WHAT THE TASK REQUIRES: Where the string "computer" occurs in a line of the entries below, copy that line.

DATA SECTION Block Start

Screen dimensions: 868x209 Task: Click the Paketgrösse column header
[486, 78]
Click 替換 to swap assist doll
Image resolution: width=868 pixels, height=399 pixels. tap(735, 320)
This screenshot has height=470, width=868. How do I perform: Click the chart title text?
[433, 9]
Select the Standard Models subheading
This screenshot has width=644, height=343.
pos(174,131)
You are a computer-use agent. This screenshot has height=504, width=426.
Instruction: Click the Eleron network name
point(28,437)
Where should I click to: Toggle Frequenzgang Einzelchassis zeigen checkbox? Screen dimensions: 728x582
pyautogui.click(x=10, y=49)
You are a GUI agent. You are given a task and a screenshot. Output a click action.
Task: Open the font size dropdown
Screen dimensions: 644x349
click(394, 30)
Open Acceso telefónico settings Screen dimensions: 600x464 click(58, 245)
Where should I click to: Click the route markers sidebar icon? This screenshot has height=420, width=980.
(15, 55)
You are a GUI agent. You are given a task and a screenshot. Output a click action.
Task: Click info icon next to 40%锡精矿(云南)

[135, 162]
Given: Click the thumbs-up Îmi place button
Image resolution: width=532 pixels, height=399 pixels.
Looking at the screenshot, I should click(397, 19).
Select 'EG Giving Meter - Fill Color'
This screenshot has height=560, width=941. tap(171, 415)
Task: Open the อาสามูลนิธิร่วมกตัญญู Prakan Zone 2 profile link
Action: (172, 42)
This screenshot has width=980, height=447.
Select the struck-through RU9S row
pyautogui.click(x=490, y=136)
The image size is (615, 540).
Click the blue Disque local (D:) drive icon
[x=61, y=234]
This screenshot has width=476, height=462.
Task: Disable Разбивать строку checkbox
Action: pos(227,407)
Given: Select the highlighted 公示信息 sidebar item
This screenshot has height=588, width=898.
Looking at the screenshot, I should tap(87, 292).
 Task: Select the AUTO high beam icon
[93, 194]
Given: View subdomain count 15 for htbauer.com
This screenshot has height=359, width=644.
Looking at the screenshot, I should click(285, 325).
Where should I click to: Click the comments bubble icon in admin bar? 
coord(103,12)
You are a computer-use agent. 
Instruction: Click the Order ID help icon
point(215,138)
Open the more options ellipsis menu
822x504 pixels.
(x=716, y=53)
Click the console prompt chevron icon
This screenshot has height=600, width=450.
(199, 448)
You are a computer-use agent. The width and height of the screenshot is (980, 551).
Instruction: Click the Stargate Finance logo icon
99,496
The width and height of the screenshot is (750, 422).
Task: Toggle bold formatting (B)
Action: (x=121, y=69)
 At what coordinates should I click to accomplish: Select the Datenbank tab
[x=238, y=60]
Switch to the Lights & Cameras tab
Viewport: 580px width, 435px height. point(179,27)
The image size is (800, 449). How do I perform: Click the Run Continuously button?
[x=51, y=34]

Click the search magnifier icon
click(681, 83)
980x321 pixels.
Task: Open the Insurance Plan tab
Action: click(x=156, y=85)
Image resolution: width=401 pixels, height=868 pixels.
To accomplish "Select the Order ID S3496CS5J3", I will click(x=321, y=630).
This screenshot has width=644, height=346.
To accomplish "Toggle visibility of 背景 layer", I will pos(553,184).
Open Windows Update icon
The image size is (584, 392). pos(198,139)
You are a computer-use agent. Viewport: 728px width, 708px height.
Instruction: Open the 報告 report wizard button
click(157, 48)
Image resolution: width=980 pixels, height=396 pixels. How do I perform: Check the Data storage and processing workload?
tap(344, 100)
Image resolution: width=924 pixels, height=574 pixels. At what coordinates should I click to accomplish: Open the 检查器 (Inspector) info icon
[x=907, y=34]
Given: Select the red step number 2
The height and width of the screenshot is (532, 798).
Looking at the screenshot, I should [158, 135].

DATA SECTION Block End

REPLY:
You are a computer-use agent. This screenshot has height=504, width=426.
You are a computer-use agent. 
You are a computer-use agent. The width and height of the screenshot is (980, 551).
You are a computer-use agent. Viewport: 728px width, 708px height.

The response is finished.